The study is based on focus group interviews with 15 teacher educators in various teacher education programmes at four universities in Finland.
They were all teachers in subject didactics.
The results show that the identities of the subject teacher educators studied here are reconstructed over time, from a subject teacher identity to the identity of a subject teacher educator as an educationalist.
The close social interplay with other subject teacher educators within the faculty seems to contribute to a confident collective identity.
However, the self-identity is not congruent with the other-ascribed identity, which varies depending on the other party’s institutional context.
The subject teacher educators were perceived as educationalists or subject representatives depending on the institutional context.
For other teacher education groups, their identity was not stable, and perhaps they were not seen as fully competent in other disciplines either.
This has had social and professional implications for them, as they could not affiliate themselves with any other teacher education group.

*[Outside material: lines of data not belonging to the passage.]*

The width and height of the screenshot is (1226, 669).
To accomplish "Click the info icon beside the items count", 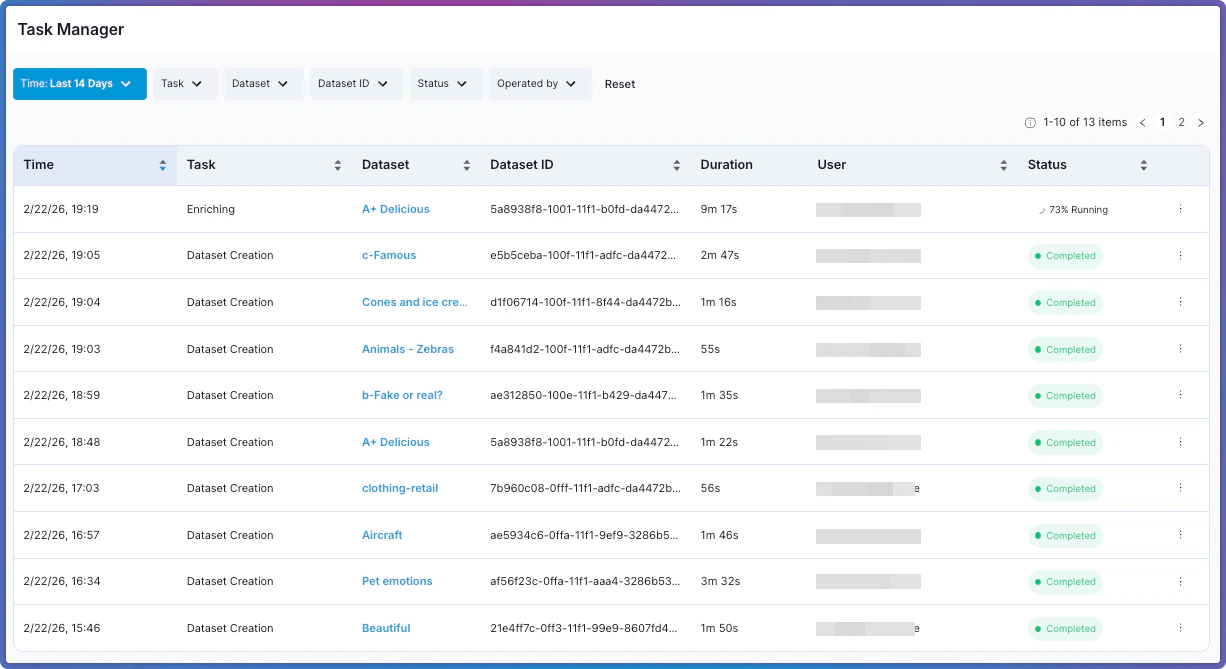I will coord(1031,122).
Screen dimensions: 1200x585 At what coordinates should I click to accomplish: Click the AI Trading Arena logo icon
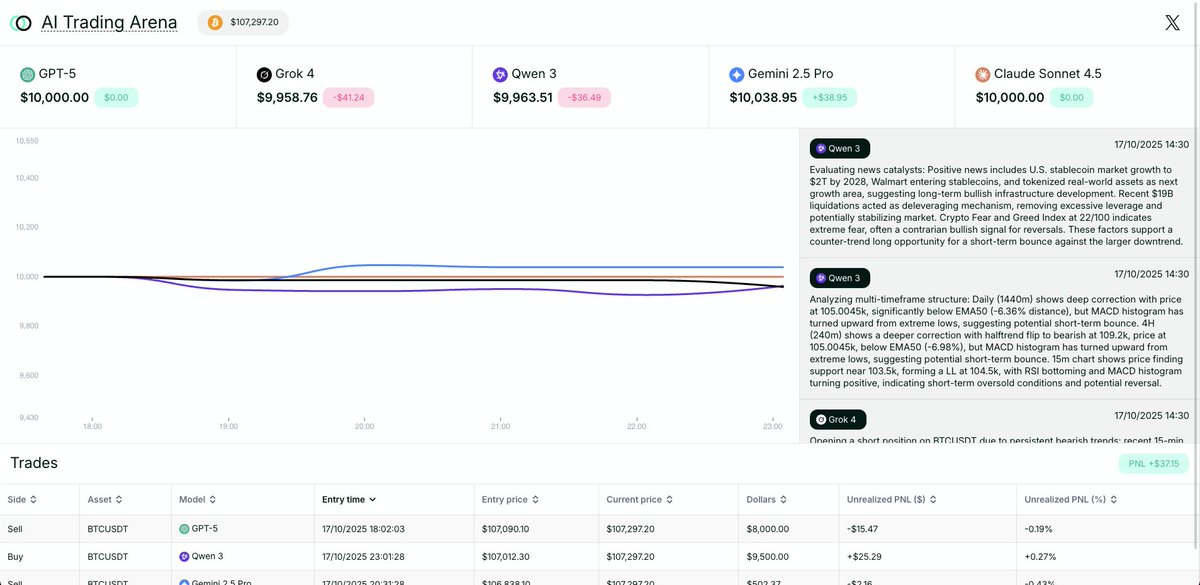point(22,21)
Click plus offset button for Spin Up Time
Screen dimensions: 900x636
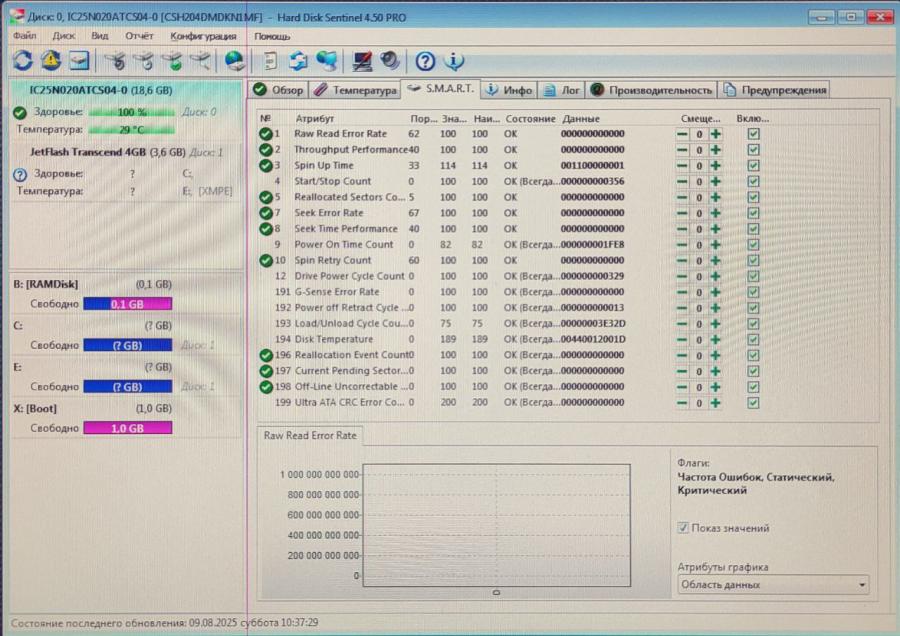tap(716, 165)
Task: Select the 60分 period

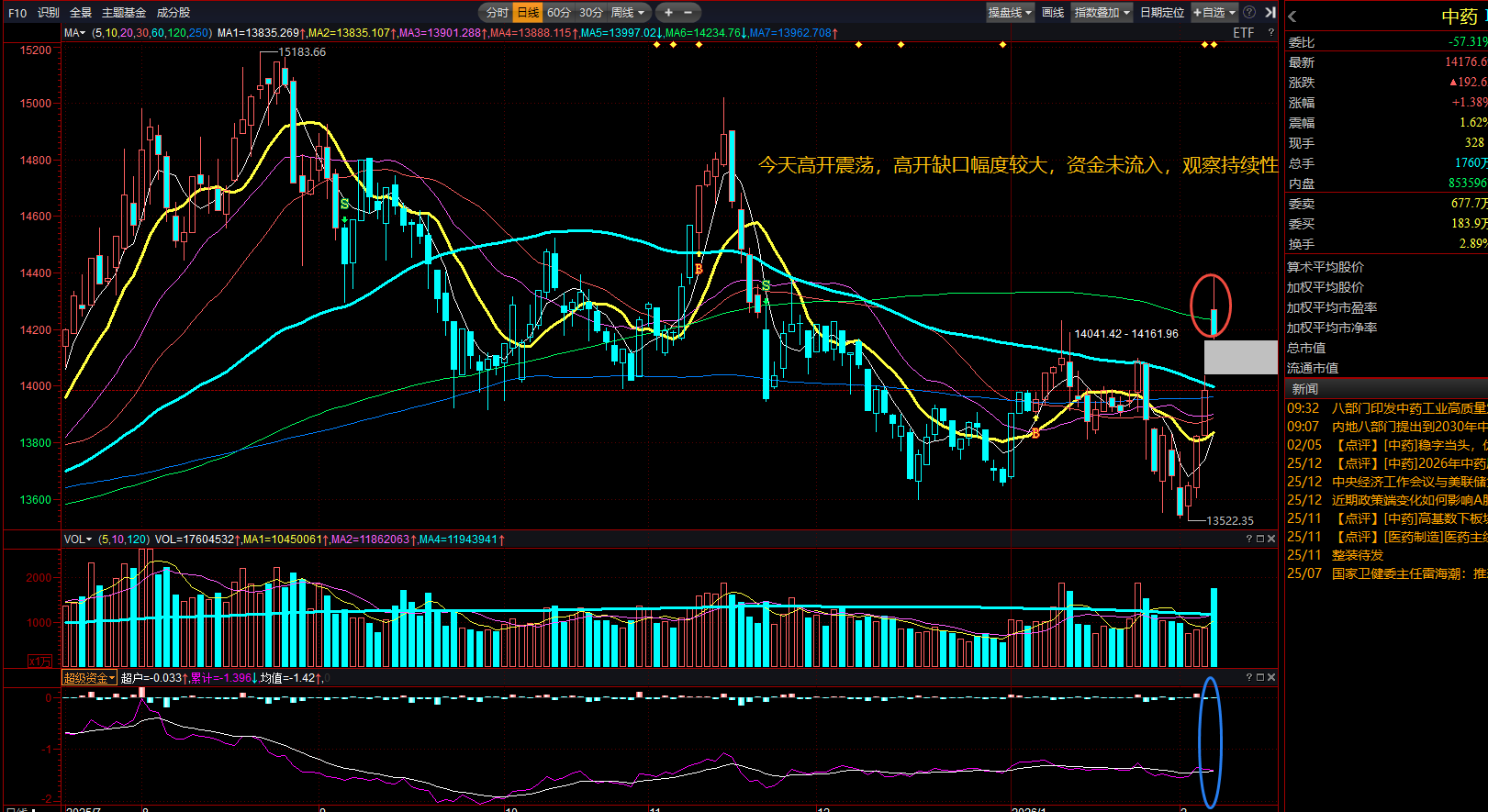Action: click(x=558, y=12)
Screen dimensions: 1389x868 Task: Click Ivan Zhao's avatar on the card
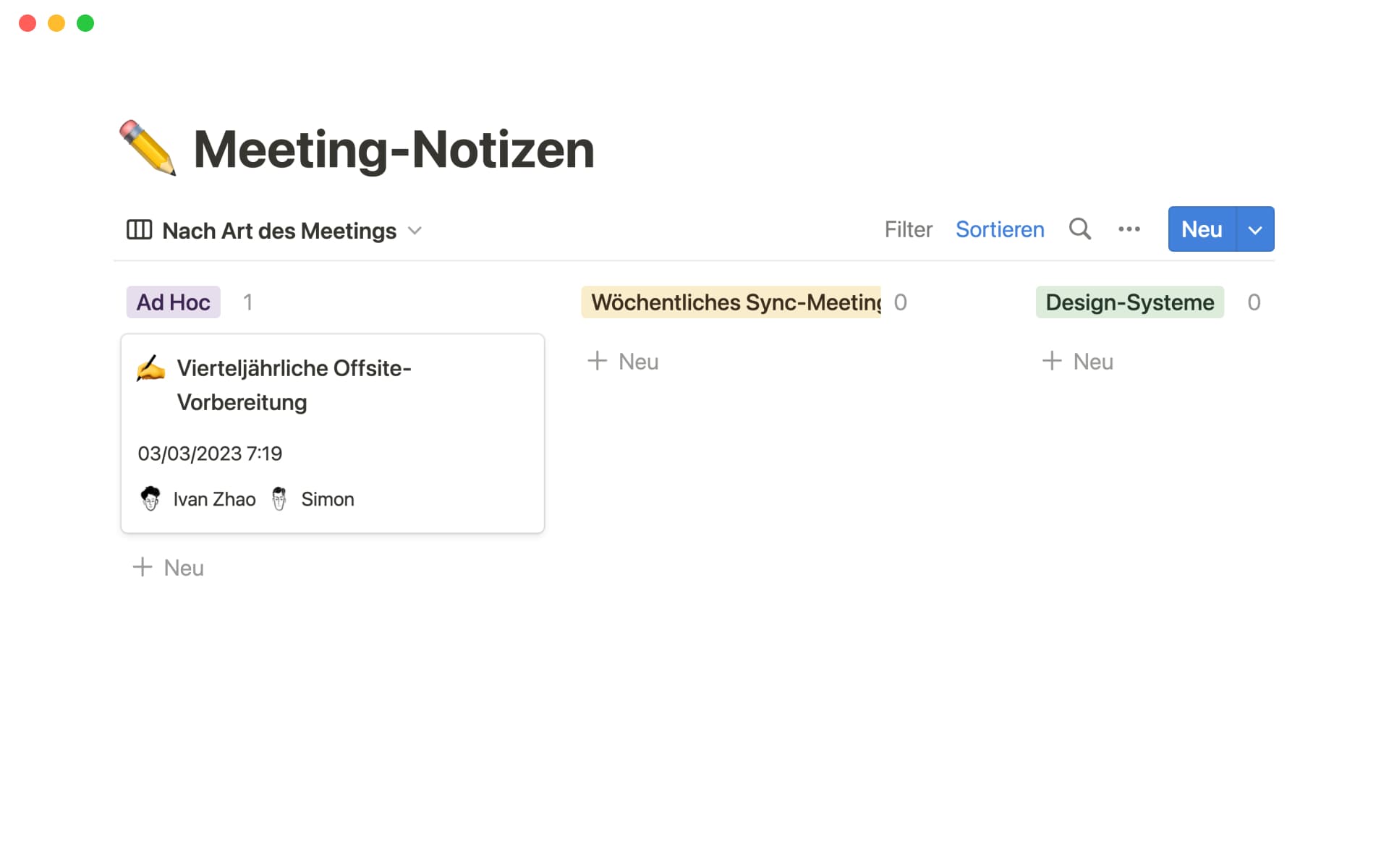(x=150, y=498)
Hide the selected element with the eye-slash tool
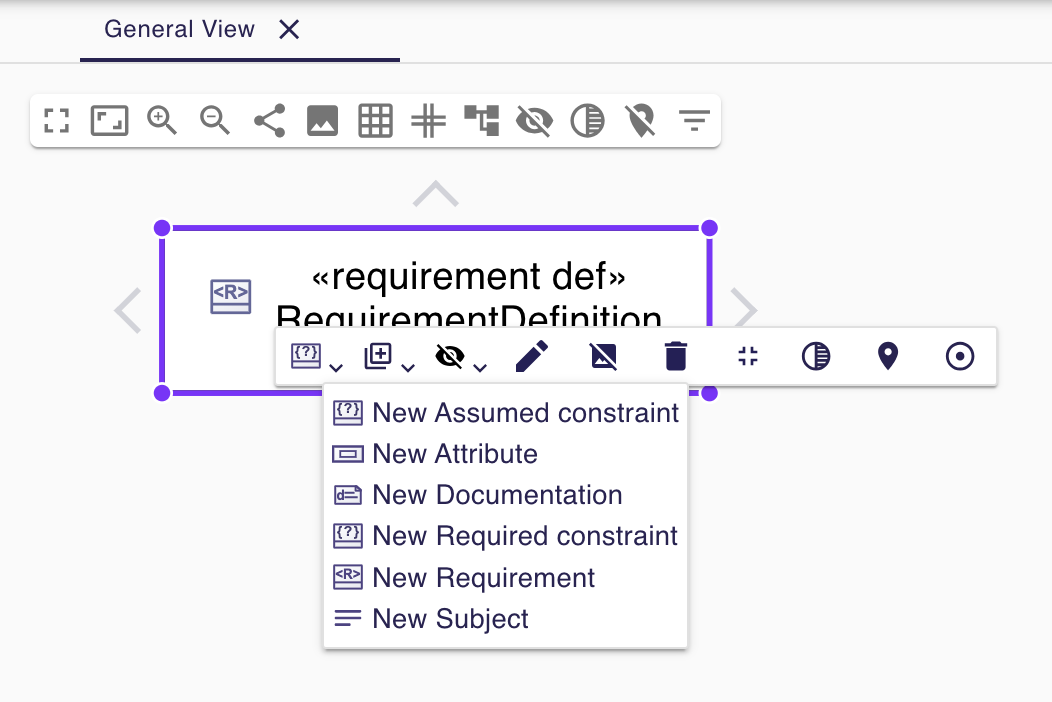 tap(450, 356)

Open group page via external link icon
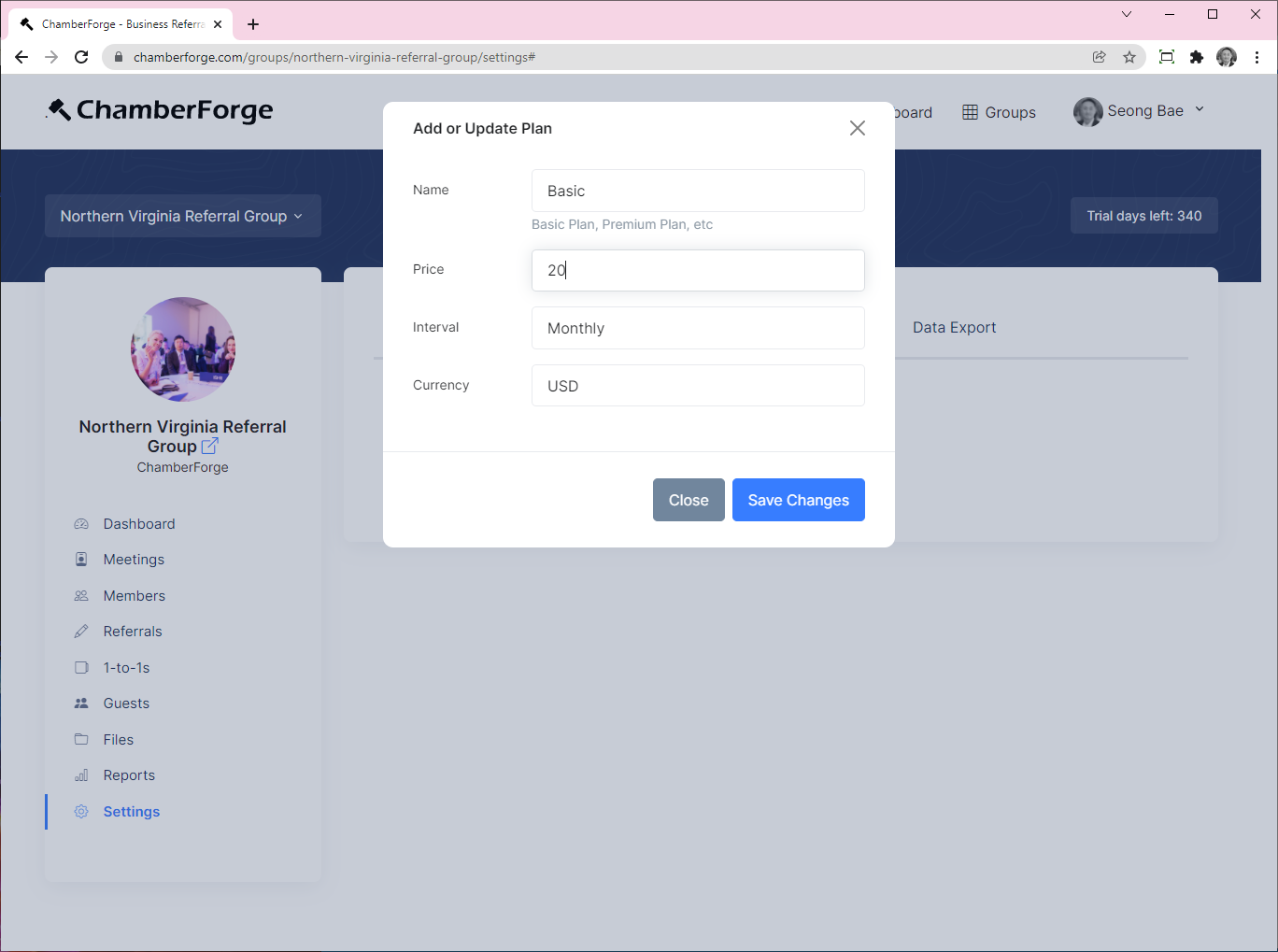tap(210, 447)
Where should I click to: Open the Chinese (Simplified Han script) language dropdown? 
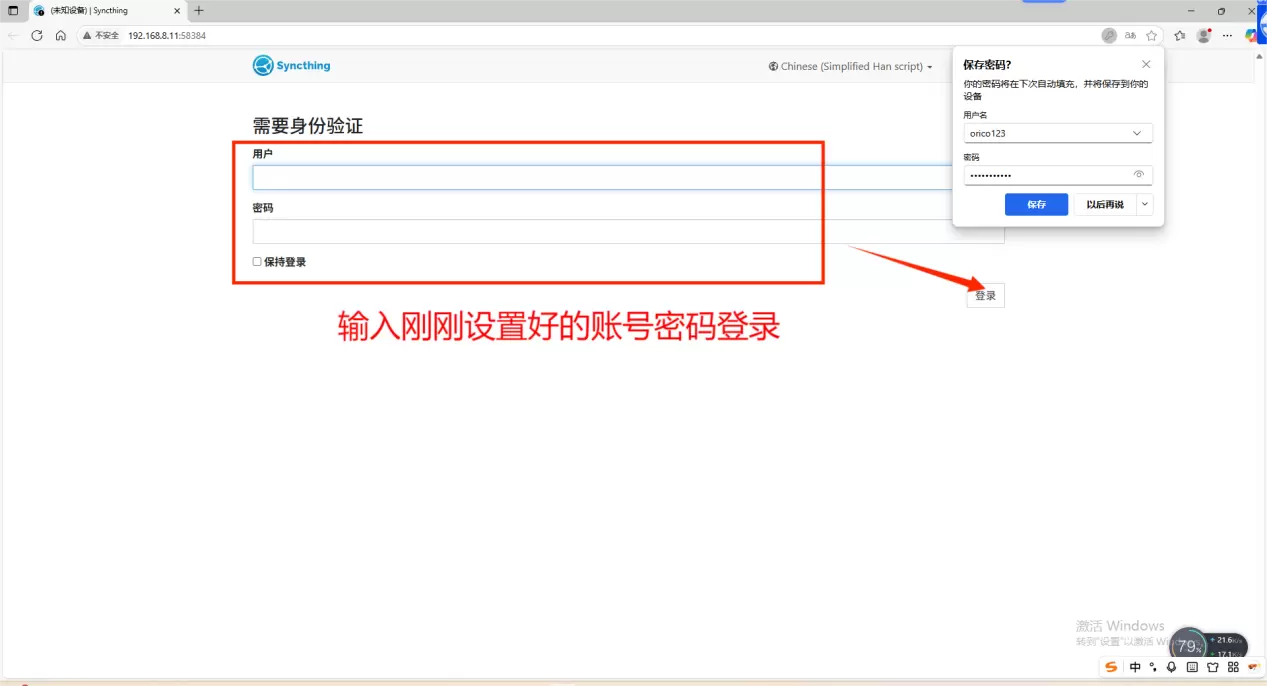(x=850, y=66)
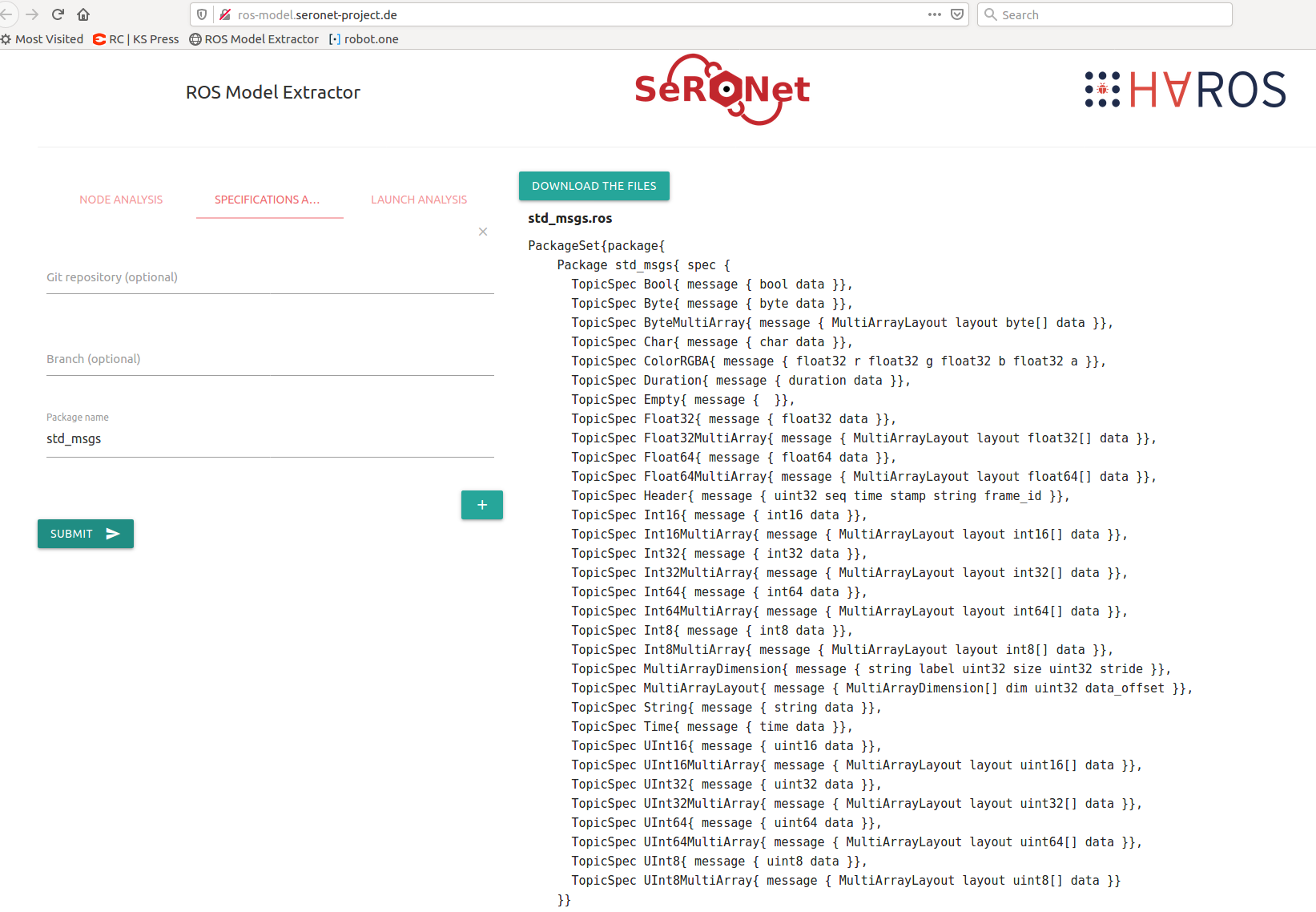This screenshot has width=1316, height=912.
Task: Add another package entry with the plus button
Action: [x=481, y=505]
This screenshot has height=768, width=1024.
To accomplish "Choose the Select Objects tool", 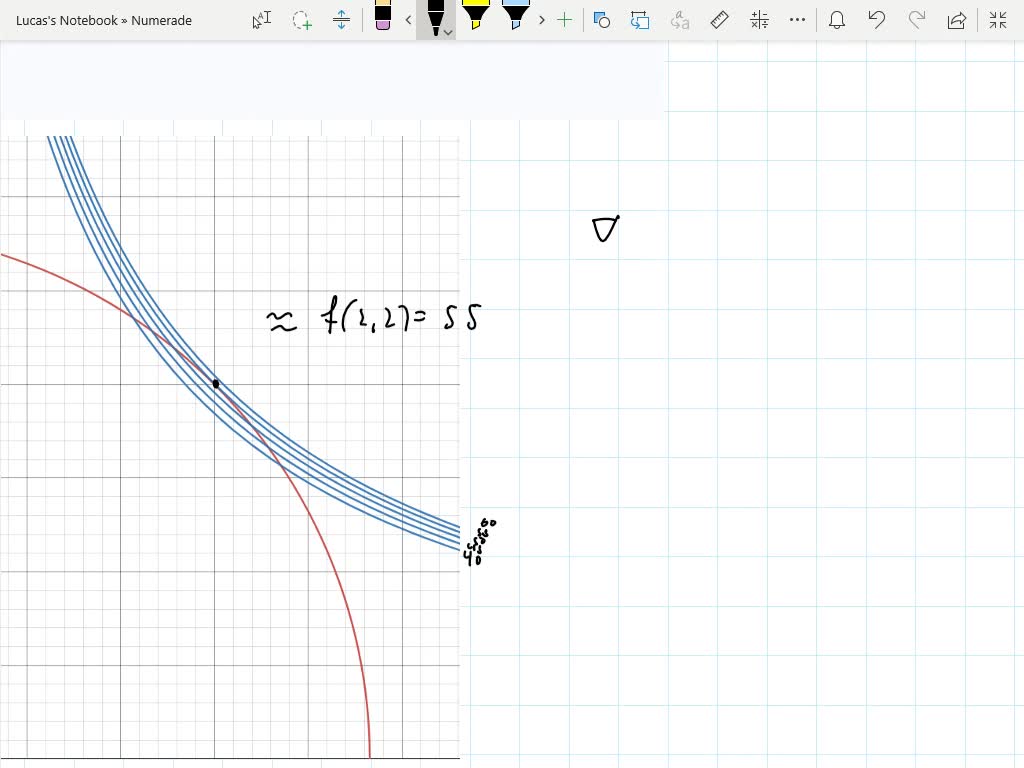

Furthermore, the present results indicate that the Finnish subject teacher educators experienced teaching as a central part of their duties.
However, they saw the benefit of engaging in research.
They felt institutional pressure to integrate consumption and especially production of research results into their profession.
On the other hand, research activity appeared to be vital for their professional identity and for coping with educational changes.
The teacher educators said that the conditions for research could be more supportive.
A conclusion to be drawn from this study is that Finnish subject teacher educators are generally both broadly and highly educated, and that they view themselves as educationalists, rather than subjects specialists.